_WORK ITEM:_ Only the lines below from the one that contains "Viewport: 762px width, 380px" through the one that contains "Task: Expand the Editointi menu" should appear in your answer, exact and without pictures.

_Saved data entries:_
------------

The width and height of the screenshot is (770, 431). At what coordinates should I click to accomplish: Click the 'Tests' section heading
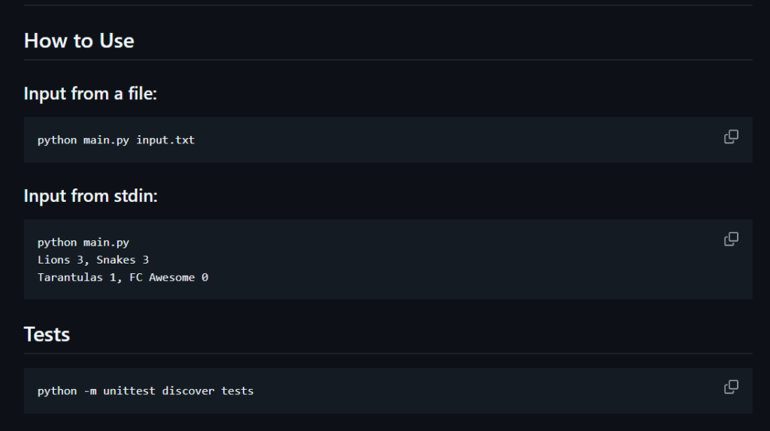tap(47, 334)
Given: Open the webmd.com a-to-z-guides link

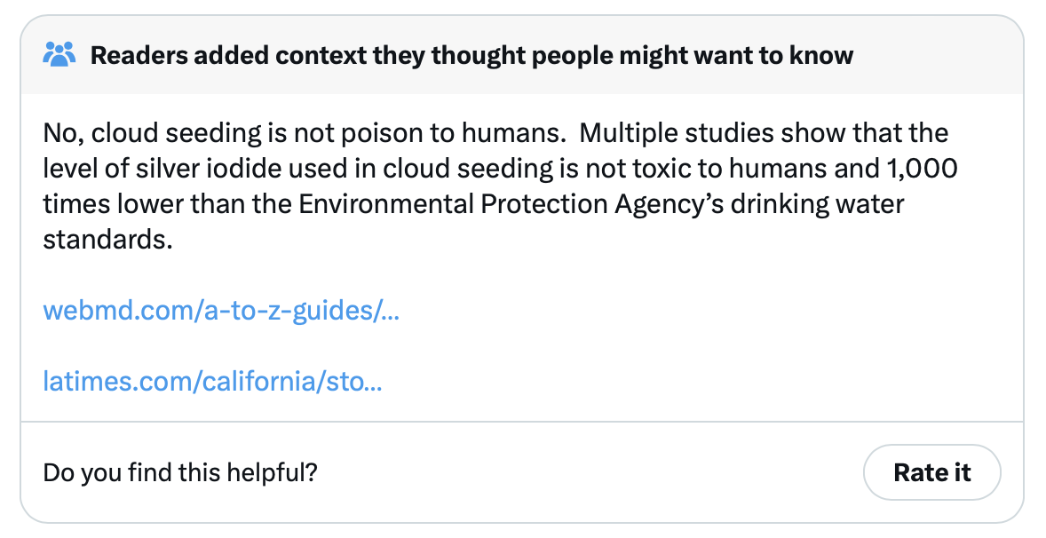Looking at the screenshot, I should (x=221, y=311).
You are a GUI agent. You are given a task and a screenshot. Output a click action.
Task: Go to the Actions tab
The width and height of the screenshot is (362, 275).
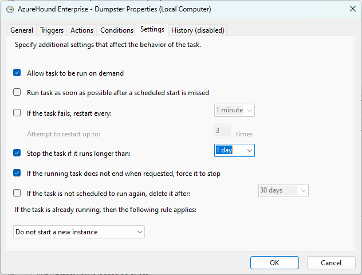pos(82,30)
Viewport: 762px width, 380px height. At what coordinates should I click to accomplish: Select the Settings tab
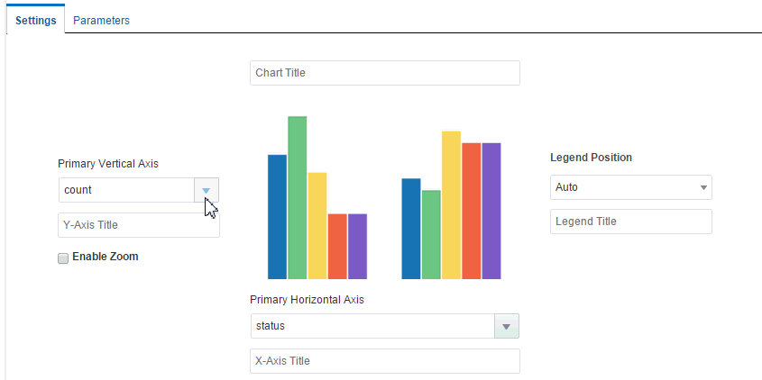[x=36, y=20]
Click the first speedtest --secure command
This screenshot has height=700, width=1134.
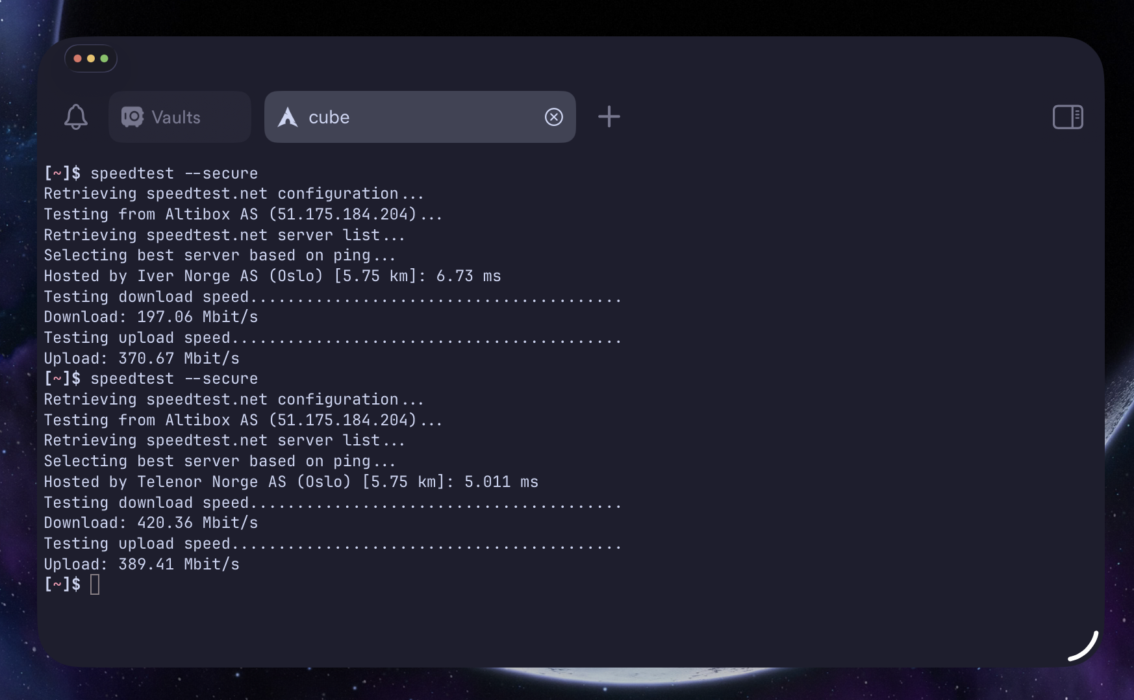pyautogui.click(x=174, y=173)
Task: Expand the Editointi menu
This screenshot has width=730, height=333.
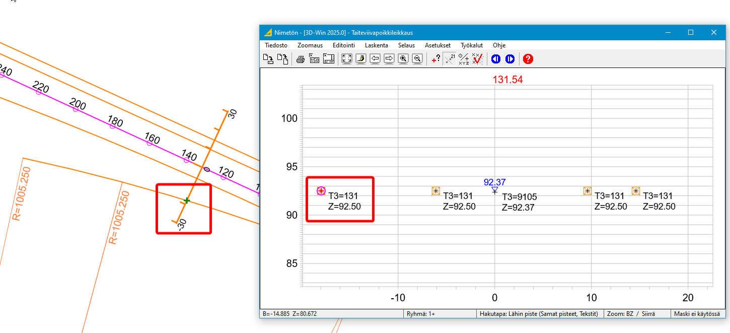Action: [x=343, y=45]
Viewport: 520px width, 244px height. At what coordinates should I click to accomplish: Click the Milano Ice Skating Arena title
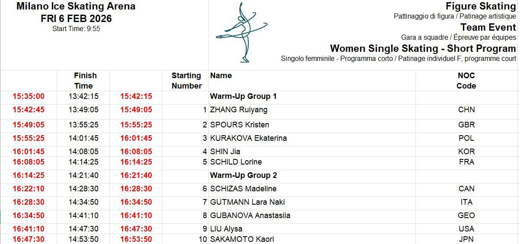[76, 6]
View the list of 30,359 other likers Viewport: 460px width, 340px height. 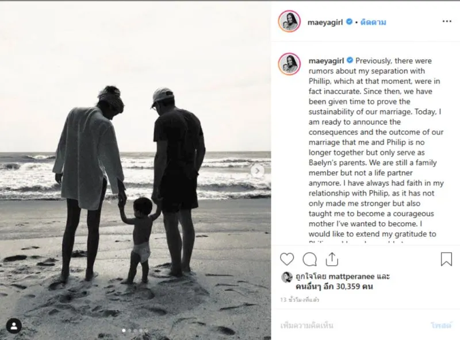coord(334,287)
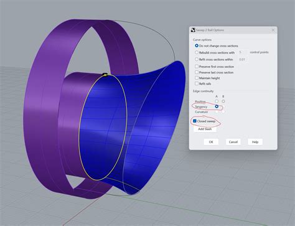Open Help for sweep options

tap(255, 142)
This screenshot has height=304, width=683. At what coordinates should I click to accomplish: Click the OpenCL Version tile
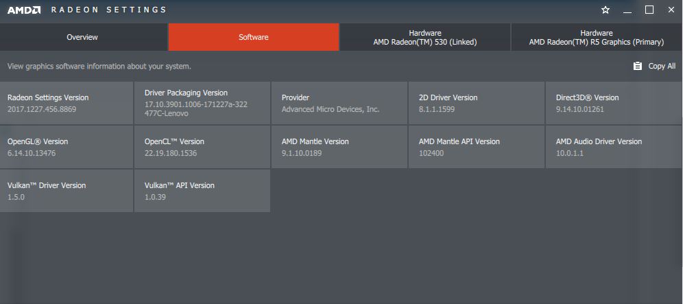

------------

_ANSWER BELOW:_
Viewport: 762px width, 380px height. At what coordinates should I click to accomplish: Select the Settings tab
[x=36, y=20]
Click the first speedtest --secure command
This screenshot has height=700, width=1134.
pyautogui.click(x=174, y=173)
Task: Expand the Editointi menu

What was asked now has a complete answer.